### Problems to solve
1. Summarize the Stéphane Rotenberg biography in two sentences.
2. Rewrite the paragraph in the Stéphane Rotenberg biography that begins "Stéphane Rotenberg's grandparents are from" as a bulleted list that keeps its main facts.
3. Copy everything in the Stéphane Rotenberg biography from "In 1985, he" down to "for car salespeople.", word for word.

French journalist and television presenter

Stéphane Rotenberg (born 21 September 1967) is a French journalist and television presenter.

== Background and early life ==
Stéphane Rotenberg's grandparents are from Polish families who settled in the Nord-Pas de Calais Mining Basin of Lens. His paternal grandparents, Polish Jews, fled oppression, while his maternal grandparents, Polish Catholics, came to France looking for work. One of his grandfathers is a miner, the other is a furniture manufacturer.

Stéphane Rotenberg was born in Lens, but when he was two and a half years old, his parents left Pas-de-Calais to find work in Paris.

In 1985, he ceased studying for the baccalauréat, France's secondary schooling qualification, three months before the exams, preferring to immediately start a career as a journalist. He then undertook training at a radio school, which allowed him to access media internships.

== Career ==
From 1991 to 1997, he worked in specialized magazines such as Sport Auto or L'Auto-Journal. He also wrote several articles for the general press in VSD, Vogue Hommes and Liberation.

During the 2000s, he hosted various corporate presentations of vehicles and industry promotions for the Citroën group, intended for car salespeople.

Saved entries
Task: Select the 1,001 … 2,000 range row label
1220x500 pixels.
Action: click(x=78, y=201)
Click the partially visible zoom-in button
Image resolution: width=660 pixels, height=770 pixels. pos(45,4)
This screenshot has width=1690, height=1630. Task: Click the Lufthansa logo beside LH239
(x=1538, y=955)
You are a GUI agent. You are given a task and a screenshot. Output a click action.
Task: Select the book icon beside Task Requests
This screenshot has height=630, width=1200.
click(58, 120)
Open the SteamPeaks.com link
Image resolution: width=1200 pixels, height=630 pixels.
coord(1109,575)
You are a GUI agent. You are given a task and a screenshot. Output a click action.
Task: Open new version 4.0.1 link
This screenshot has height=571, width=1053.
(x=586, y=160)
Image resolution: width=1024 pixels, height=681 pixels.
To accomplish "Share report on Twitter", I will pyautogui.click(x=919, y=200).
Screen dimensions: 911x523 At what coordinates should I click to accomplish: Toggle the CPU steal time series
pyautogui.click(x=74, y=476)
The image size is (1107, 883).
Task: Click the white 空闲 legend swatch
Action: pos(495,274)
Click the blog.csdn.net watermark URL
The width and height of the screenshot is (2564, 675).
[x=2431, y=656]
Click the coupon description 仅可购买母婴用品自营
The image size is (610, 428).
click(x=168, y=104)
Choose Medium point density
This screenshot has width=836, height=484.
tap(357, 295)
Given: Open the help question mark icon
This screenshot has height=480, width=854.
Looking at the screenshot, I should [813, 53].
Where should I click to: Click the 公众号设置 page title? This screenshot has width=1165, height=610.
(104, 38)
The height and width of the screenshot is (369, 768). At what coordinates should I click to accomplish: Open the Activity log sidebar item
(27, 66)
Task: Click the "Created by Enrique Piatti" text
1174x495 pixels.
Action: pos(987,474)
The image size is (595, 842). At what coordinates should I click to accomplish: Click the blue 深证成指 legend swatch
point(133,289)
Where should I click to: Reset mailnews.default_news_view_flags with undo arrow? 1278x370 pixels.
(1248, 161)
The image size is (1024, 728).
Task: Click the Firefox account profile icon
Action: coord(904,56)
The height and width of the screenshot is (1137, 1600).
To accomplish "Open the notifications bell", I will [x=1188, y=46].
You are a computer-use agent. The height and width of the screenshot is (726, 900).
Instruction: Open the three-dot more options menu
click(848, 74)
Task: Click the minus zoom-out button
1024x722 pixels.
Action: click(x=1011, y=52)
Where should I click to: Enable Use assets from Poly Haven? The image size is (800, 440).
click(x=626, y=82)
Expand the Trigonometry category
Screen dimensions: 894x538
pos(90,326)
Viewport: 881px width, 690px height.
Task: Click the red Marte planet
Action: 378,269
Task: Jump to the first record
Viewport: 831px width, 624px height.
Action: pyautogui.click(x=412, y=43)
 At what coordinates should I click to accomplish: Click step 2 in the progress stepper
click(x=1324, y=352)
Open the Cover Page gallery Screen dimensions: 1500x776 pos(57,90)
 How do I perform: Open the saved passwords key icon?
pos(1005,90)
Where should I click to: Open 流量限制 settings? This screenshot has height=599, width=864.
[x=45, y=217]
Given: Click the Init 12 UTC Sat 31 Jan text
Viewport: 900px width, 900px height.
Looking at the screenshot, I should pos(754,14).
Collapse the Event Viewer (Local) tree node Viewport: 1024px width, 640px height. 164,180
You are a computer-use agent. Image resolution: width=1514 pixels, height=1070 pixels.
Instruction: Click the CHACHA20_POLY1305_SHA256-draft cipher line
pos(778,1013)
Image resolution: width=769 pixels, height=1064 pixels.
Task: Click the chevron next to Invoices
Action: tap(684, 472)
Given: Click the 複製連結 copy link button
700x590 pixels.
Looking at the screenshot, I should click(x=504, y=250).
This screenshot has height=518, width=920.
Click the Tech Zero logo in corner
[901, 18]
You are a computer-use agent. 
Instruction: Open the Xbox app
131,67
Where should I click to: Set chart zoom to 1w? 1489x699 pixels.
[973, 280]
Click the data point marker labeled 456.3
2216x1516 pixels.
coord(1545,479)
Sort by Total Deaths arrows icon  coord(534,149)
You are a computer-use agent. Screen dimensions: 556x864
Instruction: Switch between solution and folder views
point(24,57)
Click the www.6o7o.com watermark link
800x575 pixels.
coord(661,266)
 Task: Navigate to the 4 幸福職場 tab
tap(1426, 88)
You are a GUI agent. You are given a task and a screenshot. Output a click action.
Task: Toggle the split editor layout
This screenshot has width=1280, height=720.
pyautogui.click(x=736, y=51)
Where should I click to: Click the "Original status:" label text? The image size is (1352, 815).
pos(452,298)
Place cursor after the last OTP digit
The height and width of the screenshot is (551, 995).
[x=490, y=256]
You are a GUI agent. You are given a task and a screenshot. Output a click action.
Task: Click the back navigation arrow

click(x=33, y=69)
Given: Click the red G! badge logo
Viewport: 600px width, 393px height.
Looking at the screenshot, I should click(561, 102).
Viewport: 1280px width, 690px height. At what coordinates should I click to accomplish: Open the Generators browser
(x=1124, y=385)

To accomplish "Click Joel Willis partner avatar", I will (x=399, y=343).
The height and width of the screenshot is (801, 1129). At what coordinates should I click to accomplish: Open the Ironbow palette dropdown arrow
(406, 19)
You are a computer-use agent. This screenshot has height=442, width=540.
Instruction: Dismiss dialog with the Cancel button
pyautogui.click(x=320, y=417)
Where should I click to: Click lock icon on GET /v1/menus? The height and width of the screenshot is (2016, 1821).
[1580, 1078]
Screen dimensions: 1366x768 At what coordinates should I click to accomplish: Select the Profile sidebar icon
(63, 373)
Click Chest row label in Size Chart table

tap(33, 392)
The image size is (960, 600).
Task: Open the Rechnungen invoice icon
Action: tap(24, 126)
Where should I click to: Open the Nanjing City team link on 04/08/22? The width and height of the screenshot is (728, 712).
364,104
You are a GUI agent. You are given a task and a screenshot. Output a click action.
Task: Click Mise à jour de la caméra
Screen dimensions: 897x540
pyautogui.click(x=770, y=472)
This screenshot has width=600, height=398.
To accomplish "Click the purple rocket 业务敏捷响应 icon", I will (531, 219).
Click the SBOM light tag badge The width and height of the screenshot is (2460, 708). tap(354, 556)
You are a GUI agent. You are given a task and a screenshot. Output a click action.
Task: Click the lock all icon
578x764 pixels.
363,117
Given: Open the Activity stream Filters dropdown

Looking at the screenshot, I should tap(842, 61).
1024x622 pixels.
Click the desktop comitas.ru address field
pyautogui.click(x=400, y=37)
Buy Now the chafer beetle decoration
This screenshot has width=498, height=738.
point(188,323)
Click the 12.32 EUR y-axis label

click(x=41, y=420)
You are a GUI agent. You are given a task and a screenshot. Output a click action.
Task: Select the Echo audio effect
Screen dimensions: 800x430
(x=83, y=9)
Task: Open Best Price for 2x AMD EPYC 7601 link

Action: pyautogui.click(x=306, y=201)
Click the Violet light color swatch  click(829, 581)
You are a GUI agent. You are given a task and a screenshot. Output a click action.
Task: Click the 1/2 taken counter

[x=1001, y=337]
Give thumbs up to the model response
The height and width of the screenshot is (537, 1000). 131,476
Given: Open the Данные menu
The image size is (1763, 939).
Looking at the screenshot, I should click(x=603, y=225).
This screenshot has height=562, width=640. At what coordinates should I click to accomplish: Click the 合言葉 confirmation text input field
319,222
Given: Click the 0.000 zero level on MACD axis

### Answers given
1. Stéphane Rotenberg is a French journalist and television presenter, born in Lens in 1967 to a family of Polish descent, who moved with his parents to Paris at age two and a half. He left his baccalauréat studies in 1985 to pursue journalism, trained at a radio school, wrote for specialized car magazines and the general press from 1991 to 1997, and in the 2000s hosted corporate vehicle presentations for the Citroën group.

2.
- His grandparents came from Polish families who settled in the Nord-Pas de Calais Mining Basin of Lens.
- His paternal grandparents were Polish Jews who fled oppression.
- His maternal grandparents were Polish Catholics who came to France looking for work.
- One grandfather was a miner, and the other was a furniture manufacturer.

3.
In 1985, he ceased studying for the baccalauréat, France's secondary schooling qualification, three months before the exams, preferring to immediately start a career as a journalist. He then undertook training at a radio school, which allowed him to access media internships.

== Career ==
From 1991 to 1997, he worked in specialized magazines such as Sport Auto or L'Auto-Journal. He also wrote several articles for the general press in VSD, Vogue Hommes and Liberation.

During the 2000s, he hosted various corporate presentations of vehicles and industry promotions for the Citroën group, intended for car salespeople.